● TASK INSTRUCTIONS:
Each record below is to be reproduced without any change.

=== Section Start ===

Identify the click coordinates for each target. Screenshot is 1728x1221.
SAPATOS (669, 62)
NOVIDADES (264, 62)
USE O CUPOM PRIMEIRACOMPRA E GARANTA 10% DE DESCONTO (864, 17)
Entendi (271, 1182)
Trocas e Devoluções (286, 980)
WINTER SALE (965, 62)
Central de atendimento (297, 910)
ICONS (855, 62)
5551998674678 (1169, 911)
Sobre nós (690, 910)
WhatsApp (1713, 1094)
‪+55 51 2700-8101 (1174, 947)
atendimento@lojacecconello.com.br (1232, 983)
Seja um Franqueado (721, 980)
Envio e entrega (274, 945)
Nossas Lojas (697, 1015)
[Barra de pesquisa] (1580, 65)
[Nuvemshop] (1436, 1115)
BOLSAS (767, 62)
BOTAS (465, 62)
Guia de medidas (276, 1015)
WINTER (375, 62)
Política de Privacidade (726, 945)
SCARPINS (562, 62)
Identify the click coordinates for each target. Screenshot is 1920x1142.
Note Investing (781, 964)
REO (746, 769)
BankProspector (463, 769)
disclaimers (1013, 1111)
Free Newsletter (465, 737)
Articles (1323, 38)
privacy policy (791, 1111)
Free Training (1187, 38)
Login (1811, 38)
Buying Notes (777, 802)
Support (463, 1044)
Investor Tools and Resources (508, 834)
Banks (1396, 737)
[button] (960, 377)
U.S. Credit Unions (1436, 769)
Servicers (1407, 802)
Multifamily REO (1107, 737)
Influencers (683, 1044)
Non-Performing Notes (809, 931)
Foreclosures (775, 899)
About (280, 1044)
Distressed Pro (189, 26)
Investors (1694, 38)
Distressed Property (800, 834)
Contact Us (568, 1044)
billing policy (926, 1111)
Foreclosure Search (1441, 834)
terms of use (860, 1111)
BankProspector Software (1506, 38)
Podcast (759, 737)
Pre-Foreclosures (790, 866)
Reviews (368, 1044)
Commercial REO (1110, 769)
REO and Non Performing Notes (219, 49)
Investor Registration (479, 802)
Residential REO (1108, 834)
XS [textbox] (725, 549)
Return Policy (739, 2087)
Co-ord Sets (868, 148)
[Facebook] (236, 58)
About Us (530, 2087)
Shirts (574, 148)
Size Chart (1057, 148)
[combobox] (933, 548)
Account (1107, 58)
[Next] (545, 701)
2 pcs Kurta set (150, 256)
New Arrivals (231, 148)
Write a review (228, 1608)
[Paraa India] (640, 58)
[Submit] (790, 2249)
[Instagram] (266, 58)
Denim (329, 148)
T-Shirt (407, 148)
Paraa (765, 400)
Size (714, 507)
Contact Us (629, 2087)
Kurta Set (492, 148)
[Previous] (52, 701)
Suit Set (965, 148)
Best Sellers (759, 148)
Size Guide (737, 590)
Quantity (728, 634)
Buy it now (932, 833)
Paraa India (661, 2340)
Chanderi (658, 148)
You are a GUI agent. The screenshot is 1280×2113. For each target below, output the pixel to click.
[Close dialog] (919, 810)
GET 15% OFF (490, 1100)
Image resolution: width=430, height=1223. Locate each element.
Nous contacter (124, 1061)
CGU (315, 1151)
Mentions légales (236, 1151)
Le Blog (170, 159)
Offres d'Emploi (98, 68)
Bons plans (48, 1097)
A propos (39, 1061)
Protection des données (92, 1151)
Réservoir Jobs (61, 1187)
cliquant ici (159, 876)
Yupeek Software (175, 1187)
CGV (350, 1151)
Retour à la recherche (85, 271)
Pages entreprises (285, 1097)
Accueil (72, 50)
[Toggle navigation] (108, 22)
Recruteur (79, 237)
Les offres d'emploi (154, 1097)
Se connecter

=== Section End ===

● PROBLEM SOLUTION:
Identify the click coordinates for each target. Screenshot is 1728x1221.
SAPATOS (669, 62)
NOVIDADES (264, 62)
USE O CUPOM PRIMEIRACOMPRA E GARANTA 10% DE DESCONTO (864, 17)
Entendi (271, 1182)
Trocas e Devoluções (286, 980)
WINTER SALE (965, 62)
Central de atendimento (297, 910)
ICONS (855, 62)
5551998674678 (1169, 911)
Sobre nós (690, 910)
WhatsApp (1713, 1094)
‪+55 51 2700-8101 (1174, 947)
atendimento@lojacecconello.com.br (1232, 983)
Seja um Franqueado (721, 980)
Envio e entrega (274, 945)
Nossas Lojas (697, 1015)
[Barra de pesquisa] (1580, 65)
[Nuvemshop] (1436, 1115)
BOLSAS (767, 62)
BOTAS (465, 62)
Guia de medidas (276, 1015)
WINTER (375, 62)
Política de Privacidade (726, 945)
SCARPINS (562, 62)
Identify the click coordinates for each target. Screenshot is 1920x1142.
Note Investing (781, 964)
REO (746, 769)
BankProspector (463, 769)
disclaimers (1013, 1111)
Free Newsletter (465, 737)
Articles (1323, 38)
privacy policy (791, 1111)
Free Training (1187, 38)
Login (1811, 38)
Buying Notes (777, 802)
Support (463, 1044)
Investor Tools and Resources (508, 834)
Banks (1396, 737)
[button] (960, 377)
U.S. Credit Unions (1436, 769)
Servicers (1407, 802)
Multifamily REO (1107, 737)
Influencers (683, 1044)
Non-Performing Notes (809, 931)
Foreclosures (775, 899)
About (280, 1044)
Distressed Pro (189, 26)
Investors (1694, 38)
Distressed Property (800, 834)
Contact Us (568, 1044)
billing policy (926, 1111)
Foreclosure Search (1441, 834)
terms of use (860, 1111)
BankProspector Software (1506, 38)
Podcast (759, 737)
Pre-Foreclosures (790, 866)
Reviews (368, 1044)
Commercial REO (1110, 769)
REO and Non Performing Notes (219, 49)
Investor Registration (479, 802)
Residential REO (1108, 834)
XS [textbox] (725, 549)
Return Policy (739, 2087)
Co-ord Sets (868, 148)
[Facebook] (236, 58)
About Us (530, 2087)
Shirts (574, 148)
Size Chart (1057, 148)
[combobox] (933, 548)
Account (1107, 58)
[Next] (545, 701)
2 pcs Kurta set (150, 256)
New Arrivals (231, 148)
Write a review (228, 1608)
[Paraa India] (640, 58)
[Submit] (790, 2249)
[Instagram] (266, 58)
Denim (329, 148)
T-Shirt (407, 148)
Paraa (765, 400)
Size (714, 507)
Contact Us (629, 2087)
Kurta Set (492, 148)
[Previous] (52, 701)
Suit Set (965, 148)
Best Sellers (759, 148)
Size Guide (737, 590)
Quantity (728, 634)
Buy it now (932, 833)
Paraa India (661, 2340)
Chanderi (658, 148)
You are a GUI agent. The screenshot is 1280×2113. For each target below, output the pixel to click.
[Close dialog] (919, 810)
GET 15% OFF (490, 1100)
Image resolution: width=430, height=1223. Locate each element.
Nous contacter (124, 1061)
CGU (315, 1151)
Mentions légales (236, 1151)
Le Blog (170, 159)
Offres d'Emploi (98, 68)
Bons plans (48, 1097)
A propos (39, 1061)
Protection des données (92, 1151)
Réservoir Jobs (61, 1187)
cliquant ici (159, 876)
Yupeek Software (175, 1187)
CGV (350, 1151)
Retour à la recherche (85, 271)
Pages entreprises (285, 1097)
Accueil (72, 50)
[Toggle navigation] (108, 22)
Recruteur (79, 237)
Les offres d'emploi (154, 1097)
Se connecter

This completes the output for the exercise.